• SOURCE

It has been very easy to structure transactions to reduce or avoid a stamp duty charge. This is partly because it is a tax on documents and partly because it is a voluntary tax (there are currently no penalties for failing to pay stamp duty unless it is necessary to rely upon the document for some form of registration or in court). To preserve the tax base, bring stamp duty in line with more modern taxes and create a regime which supports the Government's e-business agenda (in particular the introduction of electronic conveyancing systems), the Government has announced the modernisation of stamp duty.
This decision was announced in this year's Budget and commenced with a consultation document upon which comments were invited by 19 July. This was the start of a genuine effort by the Inland Revenue to consult with the very wide stakeholder audience and has seen the setting up of seven committees with representatives from the Law Society, the Royal Institute of Chartered Surveyors and the Confederation of British Industry as well as a host of tax and property specialists. This wide level of consultation is necessary because the proposed modernised form of stamp duty (MSD) is a completely different tax to the current stamp duty and must be able to operate in conjunction with electronic conveyancing. Such a comprehensive change to taxation could not be successfully introduced without the widespread involvement of the property industry, and there is a lot of concern that the new tax will have a dramatic impact on property transactions.
MSD is to be based on two principles which make it fundamentally different to current stamp duty. The first is that MSD would be triggered by the transfer or grant of (or agreement to transfer or grant) a relevant right in UK land, in return for value. The second is that the purchaser in the transaction will become the "liable person" and will be required to provide details of a chargeable transaction to the Revenue and pay the appropriate amount of MSD. These two changes in themselves will alter the way that many property deals are structured.
For example, property developments will be affected. Developers often structure deals so that either they enter into an agreement to purchase land, develop the land and then sell it on by way of sub-sale, or they enter into options or agreements for lease which are not stamped unless the development is pursued. If the development goes ahead stamp duty is payable on the sub-sale, exercise of option or grant of lease. It is proposed that MSD will give rise to an obligation to pay tax on options, agreements for lease and in circumstances where sub-sale currently applies. This will significantly increase stamp duty payable on development projects (including those which never go ahead) and will affect the viability of a development project. The Revenue estimates that MSD will raise an additional £450m of tax and that 5 per cent of transactions which take place under the current regime will not be viable in the future. The impact may be far greater on developments than other types of transactions.
There are also radical proposals in relation to leases. These are on the basis that as the value of a freehold depends upon the total price paid for that freehold, so the value of a lease depends upon the total premium plus rent payable under the lease. However, the relationship between the value of a leasehold interest and the value of a freehold interest is not straightforward. For example, if a company buys a freehold for £2m it is reflected in the accounts of the company at that value and could be sold on for value. However, if the same company pays £2m in market rent, then it does not acquire an asset with a market value of £2m. It could not be sold on for any significant value and may not be shown in the accounts as having any value. There is no financial benefit to a tenant in having a lease granted at market rent for, say, 30 years compared with market rent for five years. It therefore seems inappropriate to charge stamp duty on aggregated rental payments at the commencement of a lease as if they were a premium.

• RECORDED DATA
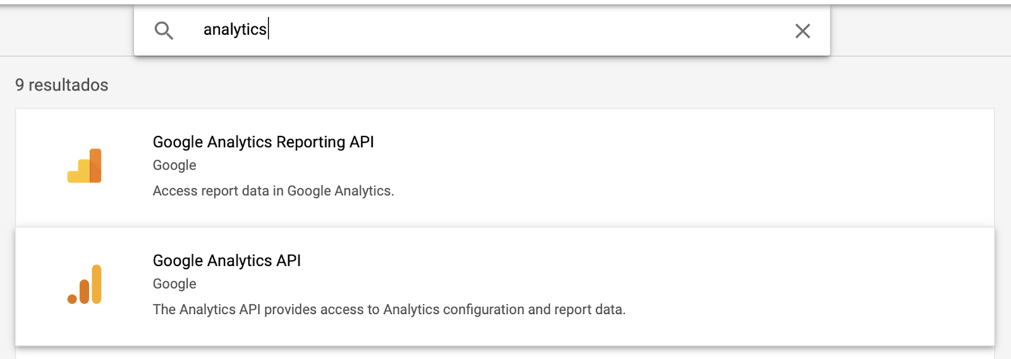The height and width of the screenshot is (359, 1011).
Task: Click "Google" publisher under Google Analytics API
Action: point(174,284)
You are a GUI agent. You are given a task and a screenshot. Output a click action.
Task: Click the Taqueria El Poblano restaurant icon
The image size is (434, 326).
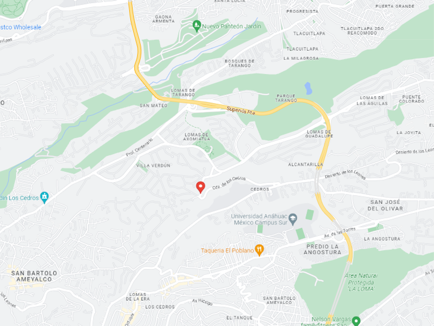point(259,250)
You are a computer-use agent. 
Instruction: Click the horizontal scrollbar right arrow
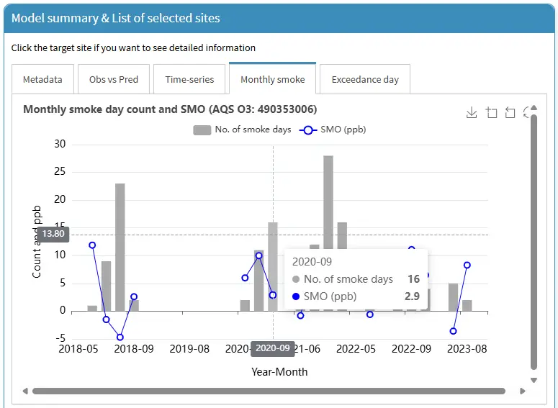point(523,391)
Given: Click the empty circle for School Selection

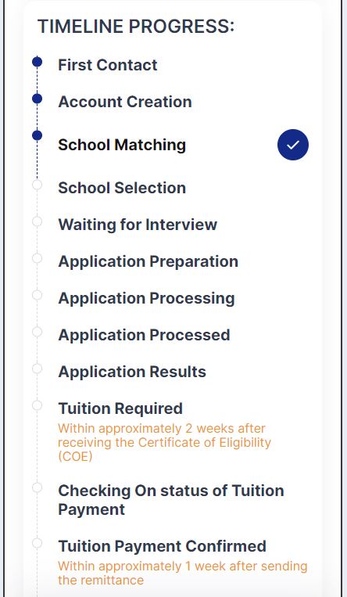Looking at the screenshot, I should click(37, 185).
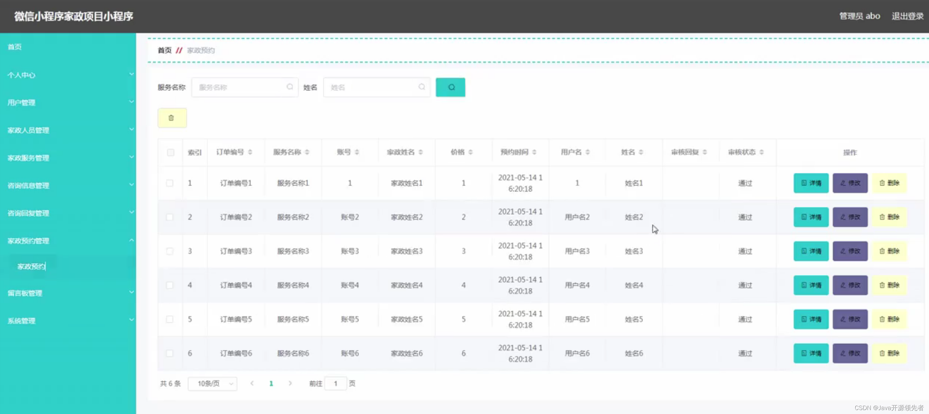Open details for order 订单编号1
The width and height of the screenshot is (929, 414).
[811, 183]
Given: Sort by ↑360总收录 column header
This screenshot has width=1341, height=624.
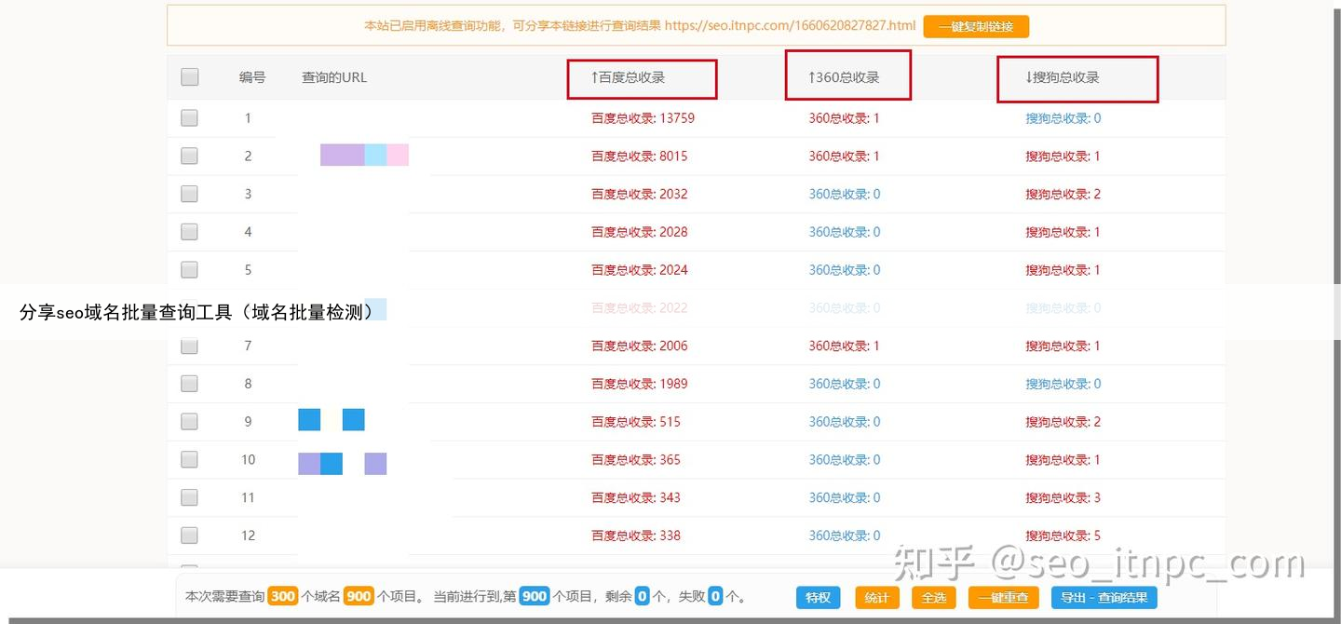Looking at the screenshot, I should [844, 77].
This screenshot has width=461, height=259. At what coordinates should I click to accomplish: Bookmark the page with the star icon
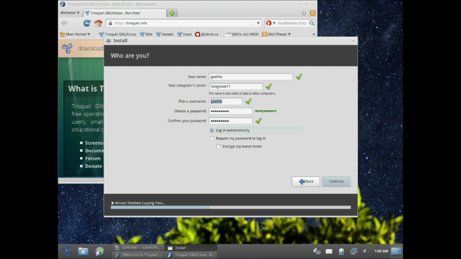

• WRITTEN REQUEST A
Reproduce all the records in Block 1 word for word, omitting the pictures.
• WRITTEN REQUEST B
Pick up the text on the modernisation of stamp duty after its last sentence and carry it on.
The text on stamp duty and the records bear no relation to one another.

• ANSWER A
The height and width of the screenshot is (359, 1011).
Task: Click "Google" publisher under Google Analytics API
Action: point(174,284)
You are a GUI agent. You are given a task and a screenshot. Output a click action.
Task: Click the Taqueria El Poblano restaurant icon
The image size is (434, 326).
point(259,250)
You are a computer-use agent. 
Instruction: Click the horizontal scrollbar right arrow
point(523,391)
Given: Click the empty circle for School Selection

Looking at the screenshot, I should click(37, 185).
Open details for order 订单编号1
The width and height of the screenshot is (929, 414).
[811, 183]
Given: Sort by ↑360总收录 column header
This screenshot has width=1341, height=624.
Looking at the screenshot, I should [844, 77].
This screenshot has width=461, height=259. At what coordinates should I click to accomplish: Bookmark the page with the star icon

• ANSWER B
There are two issues in relation to stamp duty that are not proposed to be changed but which, at the moment, give rise to very unfair consequences. Apparently, the Government intends to keep the existing rate structure for stamp duty. The 'slab' system currently used gives rise to the strange phenomenon whereby an increase in the consideration by £1 (from £250,000 to £250,001) can more than treble the amount of duty payable on that transaction. This leads to distortion of the property market around each of the threshold boundaries with few properties being marketed for sums only slightly in excess of each threshold. The other issue is that stamp duty is charged on the VAT-inclusive price. Therefore, both the amount of duty and the rate of duty can depend upon whether or not the seller of property is charging VAT. The introduction of MSD will be the ideal time to deal with these two anomalies.
There are many other matters that have been raised with the Revenue and both these and the Revenue's responses are to be published in the near future.
The Revenue recognises the huge training commitment that the introduction of MSD will entail and has commenced training within the Revenue already. Effectively more than 200 stamp taxes employees will need to become familiar with both the detail and the principles of an entirely new tax. This is not a tinkering with stamp duty, this is a new tax based upon entirely different concepts and the Revenue is already beginning to introduce the new principles that will need to be understood by Revenue officers.
Outside the Revenue there will also be a huge need for training. Not only within firms of solicitors and for in-house lawyers but also banks and financial institutions and many parts of the property industry. There is no doubt that a change to stamp duty is long overdue but for many people it will not be welcomed. However, it is good to see the way in which the Revenue is involving the property industry and tax professionals.
This article has been written with the help of the Inland Revenue Stamp Taxes but does not necessarily reflect the Inland Revenue's views.